After seeing my test results, my doctor explained to me that because of all the medications that had been prescribed through the years, and my body's lessening ability to metabolize them all properly, my intestines were like "cheesecloth". He said that literally everything I was digesting was seeping through the tiny holes that had been worn into my intestines and as a result, my entire bloodstream was being poisoned with undigested meds, food, and worse, intestinal parasites and other bacteria. He said that I was a toxic waste dump inside and he was surprised that I could even function at the limited capacity that I was.

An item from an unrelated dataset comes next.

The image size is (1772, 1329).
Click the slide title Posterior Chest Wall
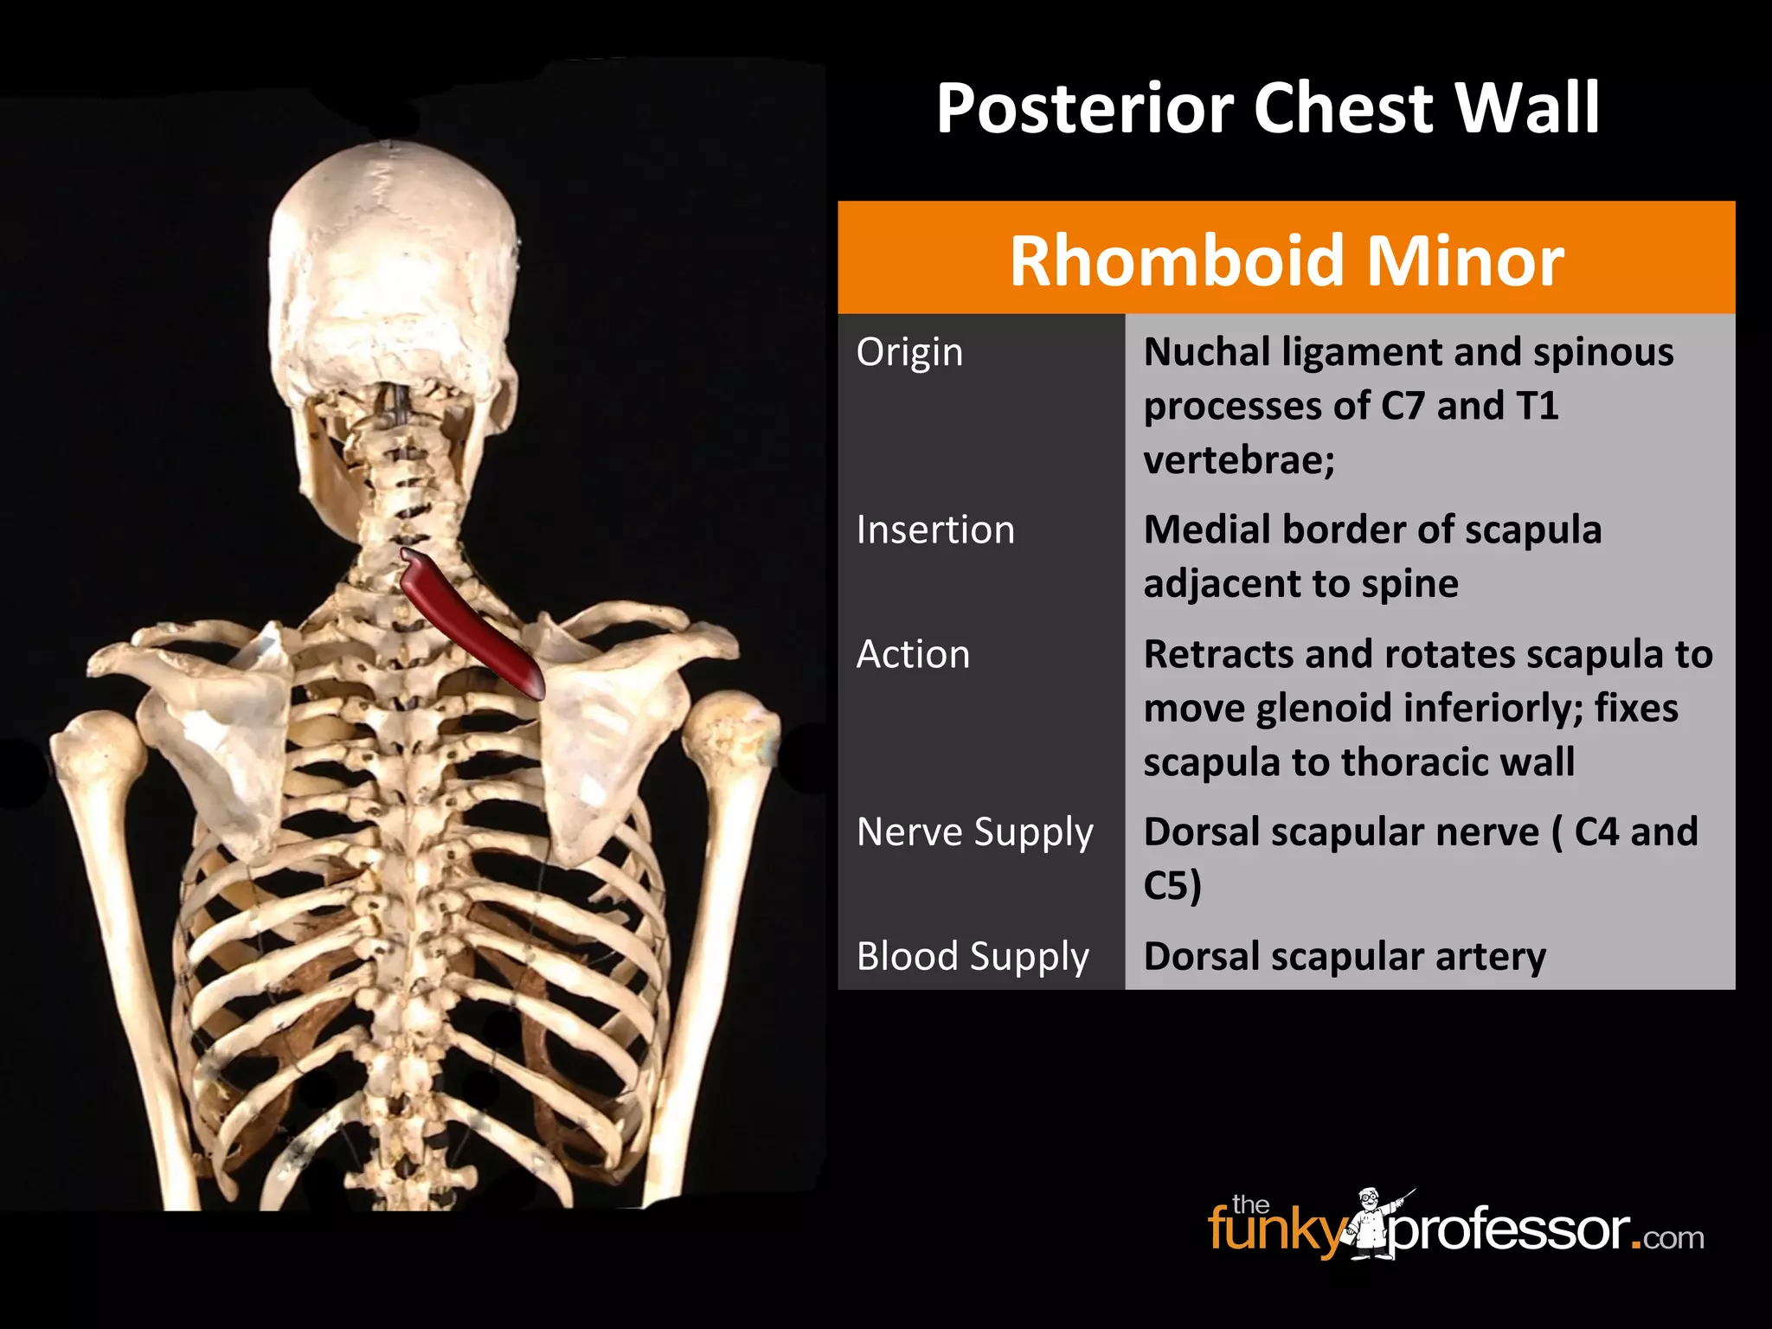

We did a major "detox", cleared out my system, and all of my symptoms, ALL of them, went away. That was in 2000. With the exception of the depression, they've all stayed gone. I'm finally convinced that the depression itself is a by-product of fibromyalgia and insomnia caused by sleep apnea and UARS (Upper Airways Resistence Syndrome) and a natural inability to limit biochemical reactions to stressfful triggers. Cortissol perhaps? Having lived through one major crisis after another for most of my adult life, I'm convinced that my adrenals have gone haywire. Long way to say that I think you're onto something here! :)

Bipolar Wellness Writer said...

Thanks Syd. I had no idea that you went through this. The toxicity of most psychotropic medication is frightening. With other illnesses, doctors are so careful to check on the relationships betweens the drugs patients take. But with bipolar disorder...there's seems to be way less oversight. I wonder why!

Susan

naturalgal said...

This is a great post. Right on! I also have seen those figures of about 30 percent of bipolar people (or mentally ill people) are NOT helped by the medication. (And actually made worse.)

Bipolar Wellness Writer said...

Dear Naturalgal,
What's interesting is that it used to be much easier to find "real" statistics about this illness. Now I have to go to dozens of sites and still can't find what I'm looking for. I sure wish I had kept that research.